EXERCISE DIRECTIONS —
Would you retype the lines from the one that holds "The width and" to the final line of the entries below, both ends included and exactly as written, but without pictures?

*** RECORDS SHOWN ***

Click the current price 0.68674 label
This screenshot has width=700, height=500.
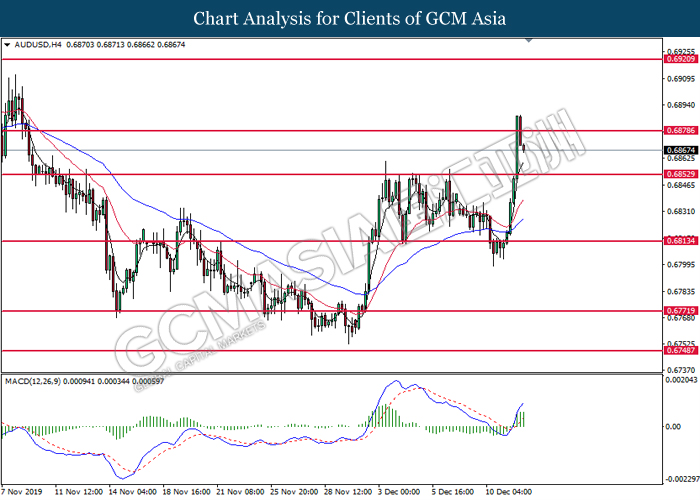click(x=678, y=150)
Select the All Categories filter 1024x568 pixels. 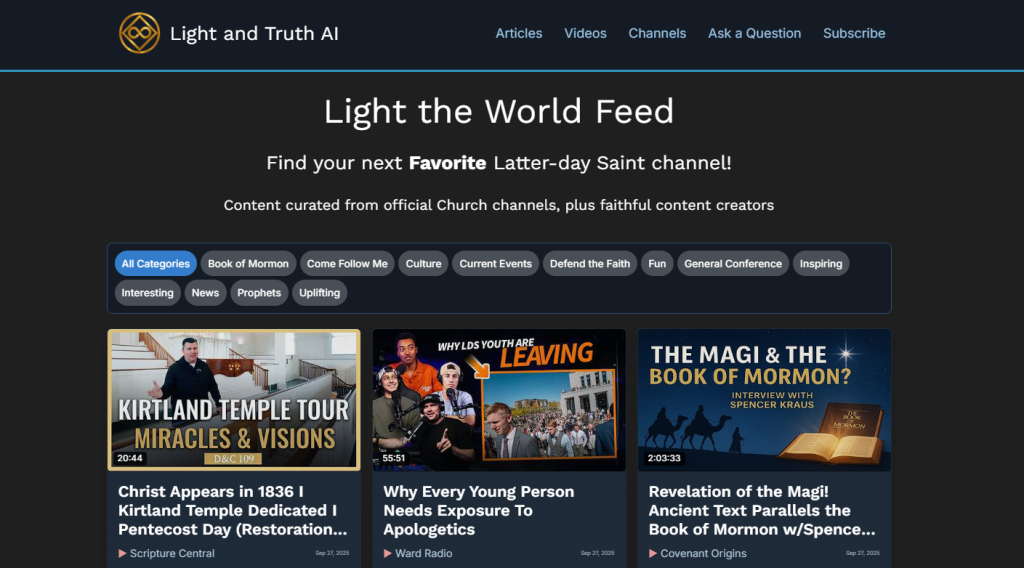[x=155, y=264]
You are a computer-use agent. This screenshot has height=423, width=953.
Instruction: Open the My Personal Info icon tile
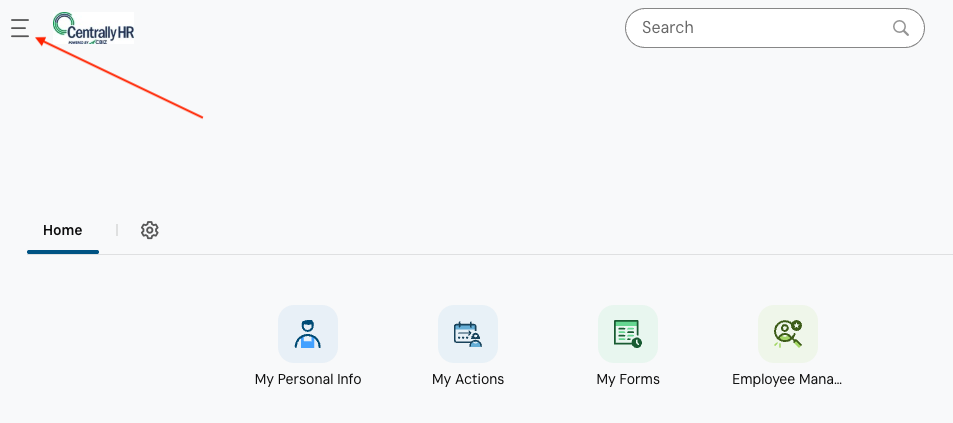pos(308,334)
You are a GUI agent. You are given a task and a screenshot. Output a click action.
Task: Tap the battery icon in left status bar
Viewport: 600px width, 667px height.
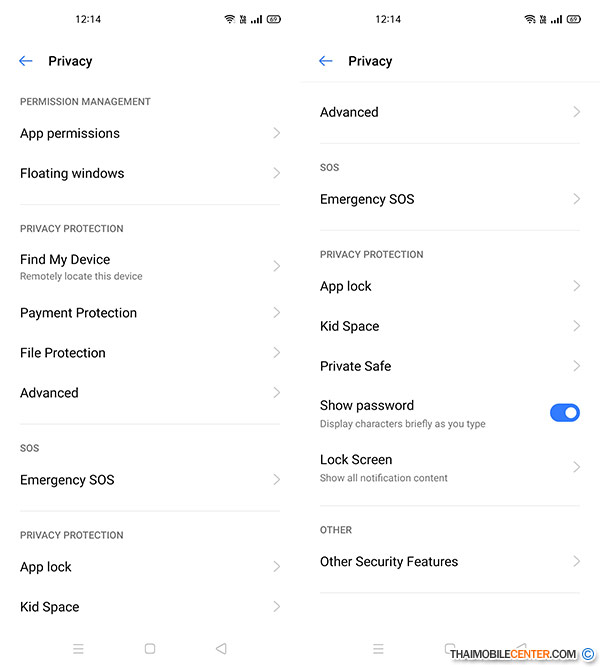[273, 19]
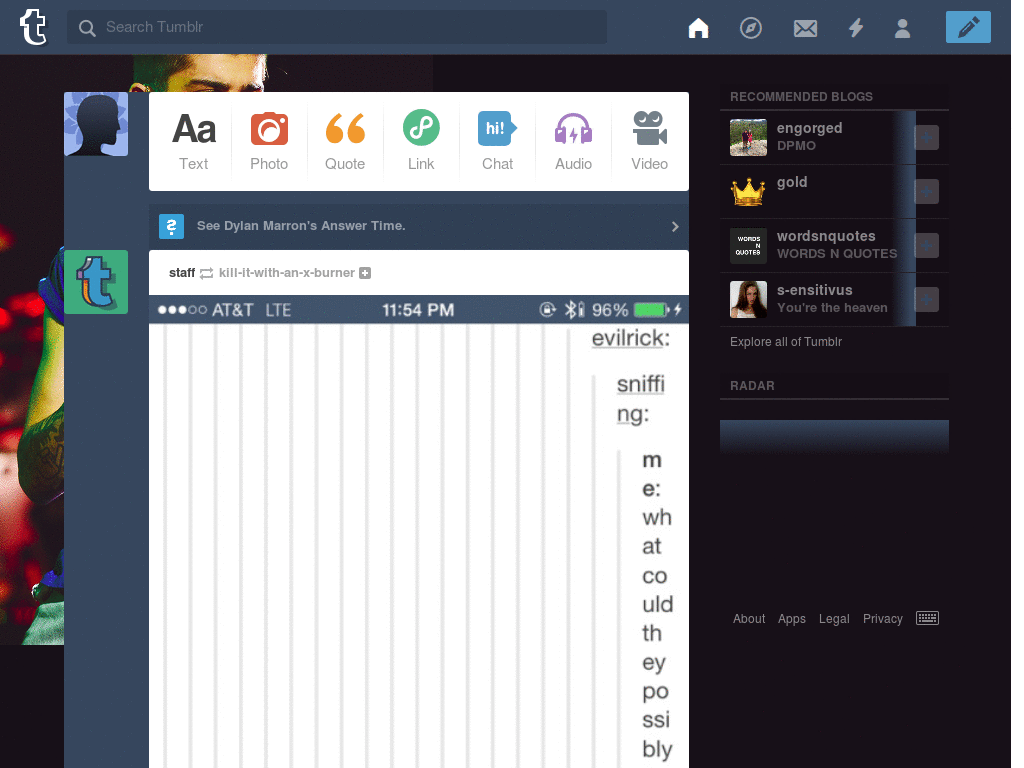Open the Privacy footer link

point(882,618)
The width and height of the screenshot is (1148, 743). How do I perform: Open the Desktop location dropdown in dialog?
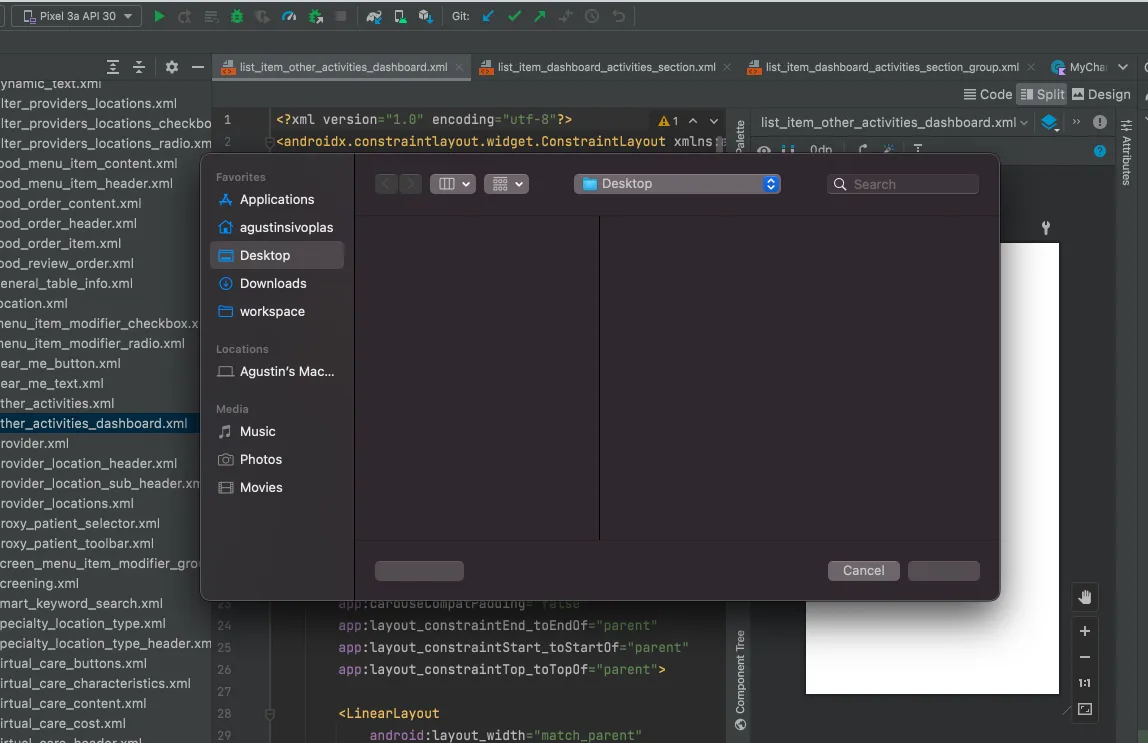(677, 184)
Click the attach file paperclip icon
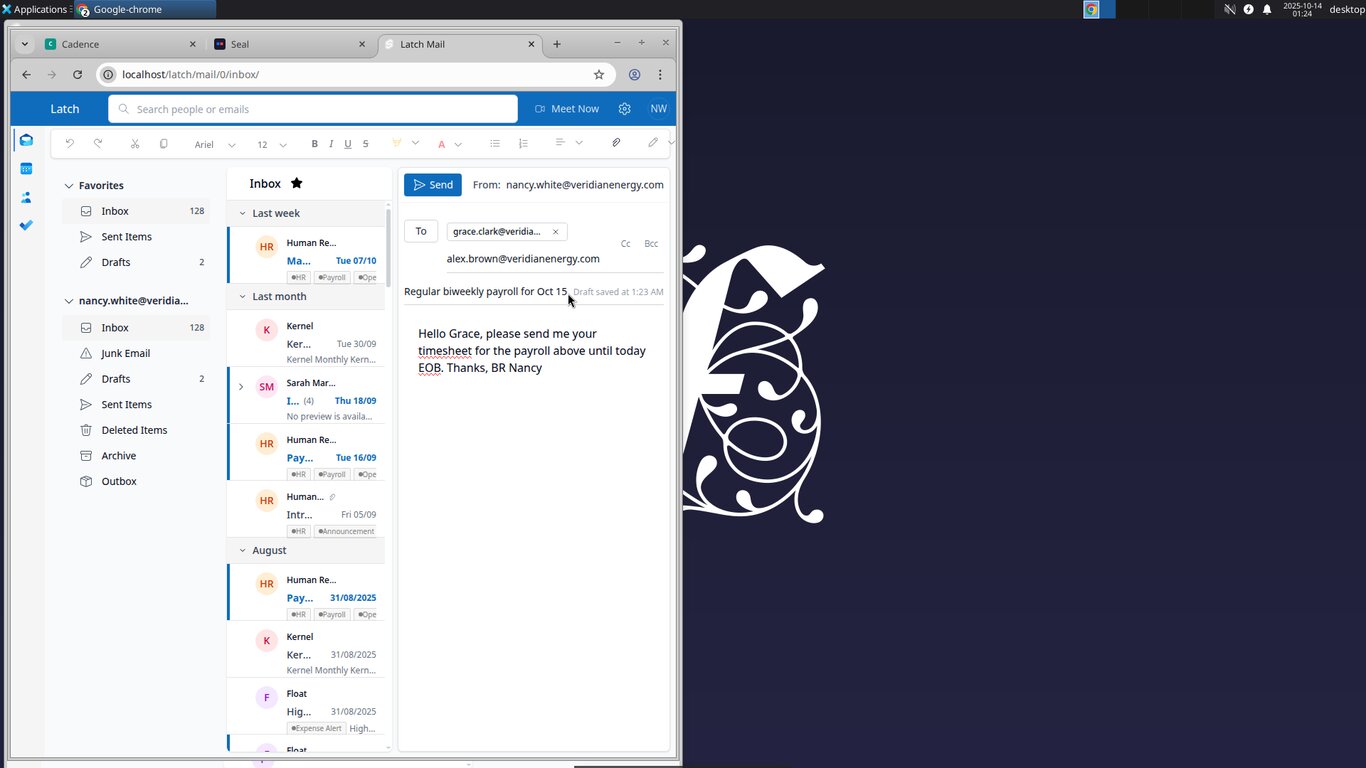Screen dimensions: 1366x768 [x=616, y=143]
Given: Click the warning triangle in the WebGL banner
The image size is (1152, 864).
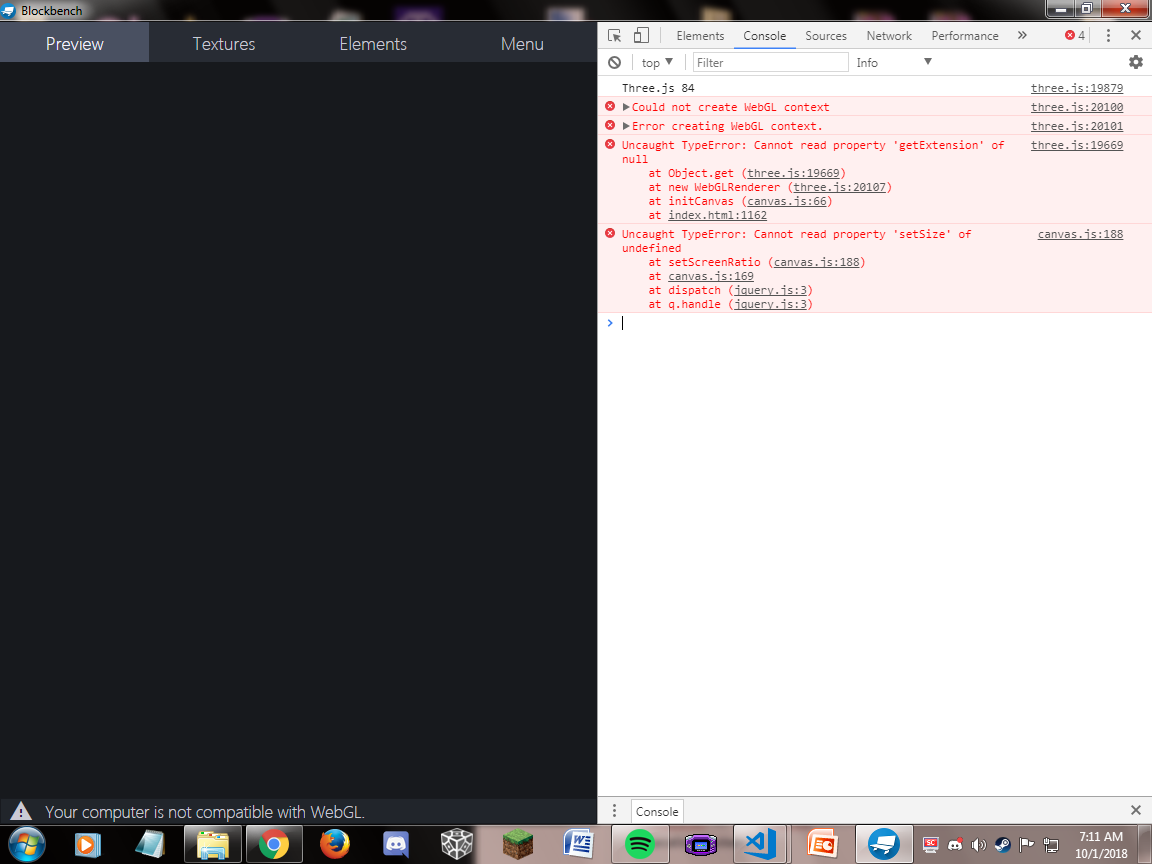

*** End of RECORDS SHOWN ***

RESPONSE BOX —
The width and height of the screenshot is (1148, 743). How do I perform: Open the Desktop location dropdown in dialog?
(677, 184)
Click the attach file paperclip icon
Screen dimensions: 1366x768 [x=616, y=143]
Given: Click the warning triangle in the WebGL banner
The image size is (1152, 864).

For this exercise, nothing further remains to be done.